■ The exercise ■
Return the lines from the start of the data items below through the line containing "tap(17, 138)", copied exactly and including that line. Leave the pictures out of your answer.

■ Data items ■
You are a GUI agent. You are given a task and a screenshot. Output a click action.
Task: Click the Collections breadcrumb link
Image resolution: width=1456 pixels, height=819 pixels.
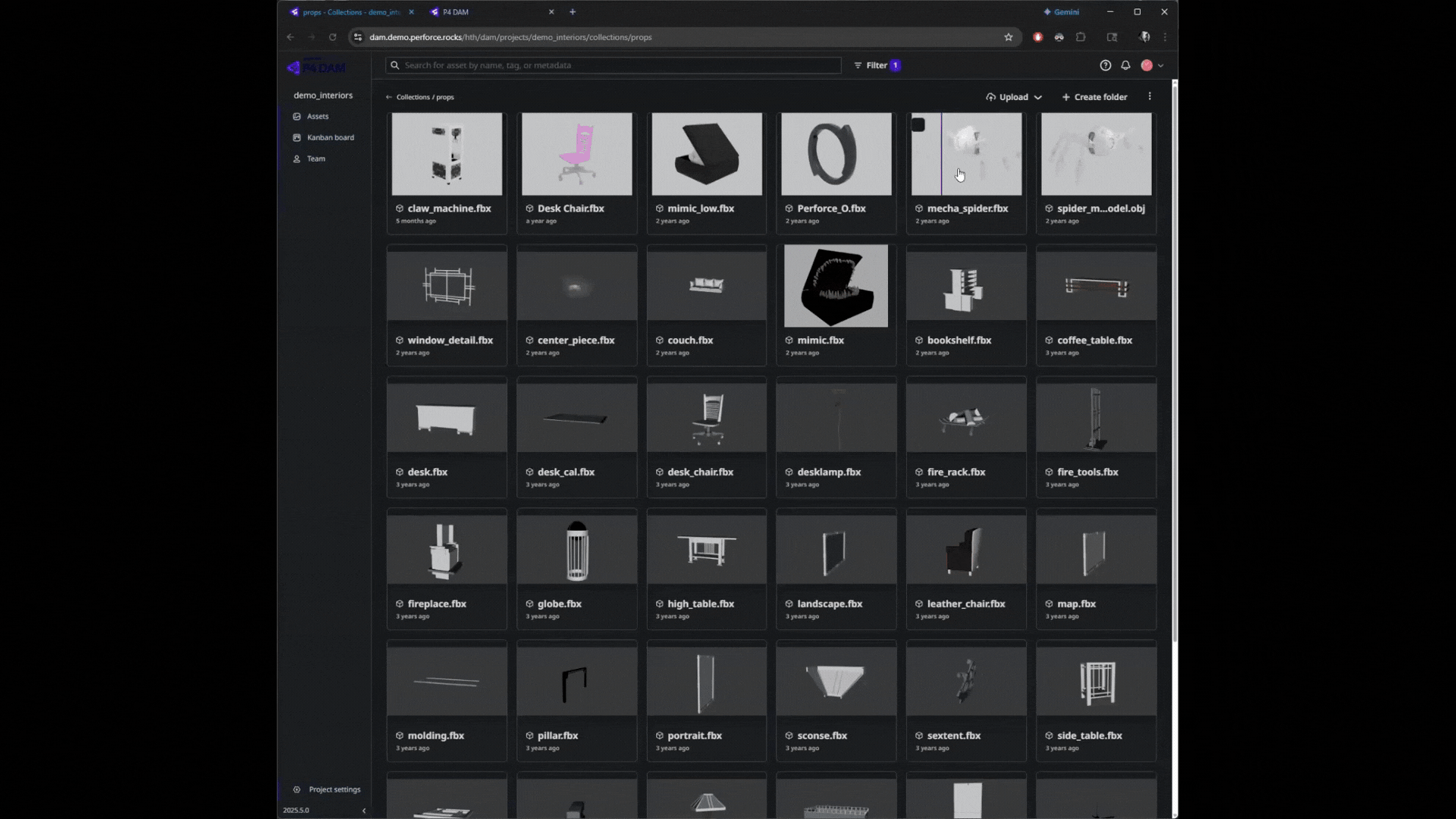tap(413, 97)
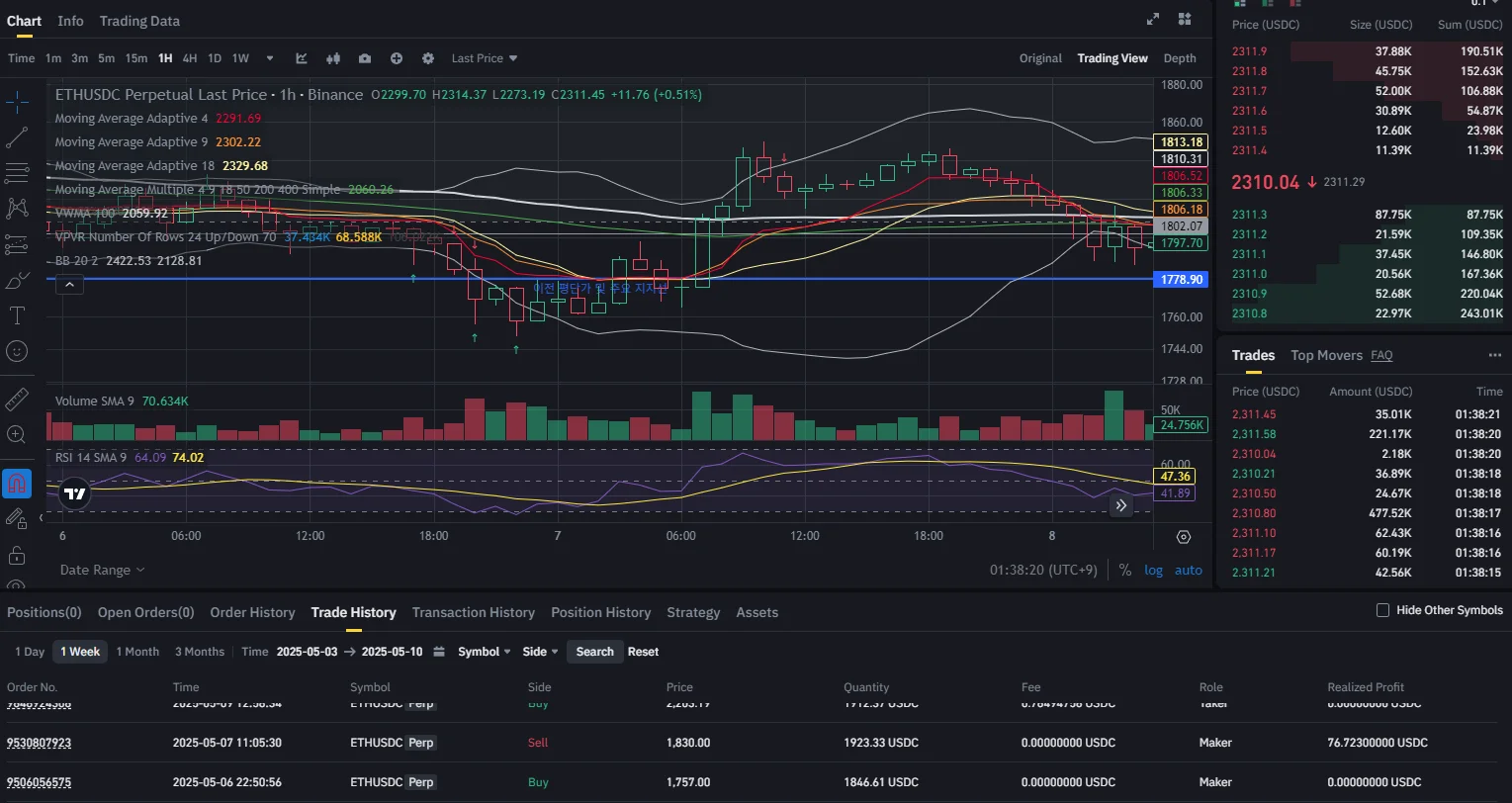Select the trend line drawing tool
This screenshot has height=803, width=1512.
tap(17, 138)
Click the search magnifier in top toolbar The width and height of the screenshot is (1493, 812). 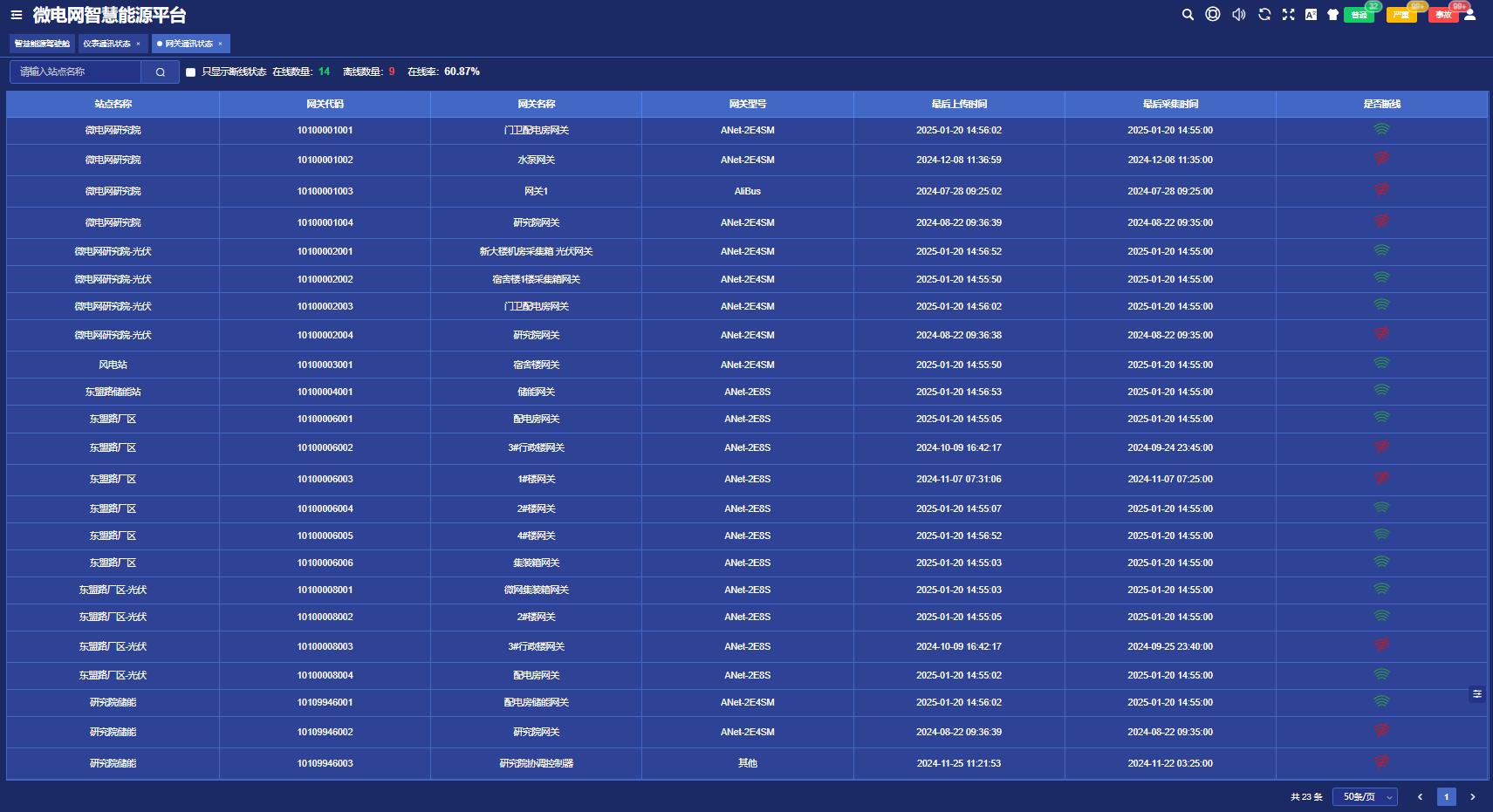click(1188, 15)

■ Task response ■
You are a GUI agent. You are given a task and a screenshot. Output a click action.
Task: Click the Collections breadcrumb link
Image resolution: width=1456 pixels, height=819 pixels.
tap(413, 97)
Select the trend line drawing tool
This screenshot has height=803, width=1512.
tap(17, 138)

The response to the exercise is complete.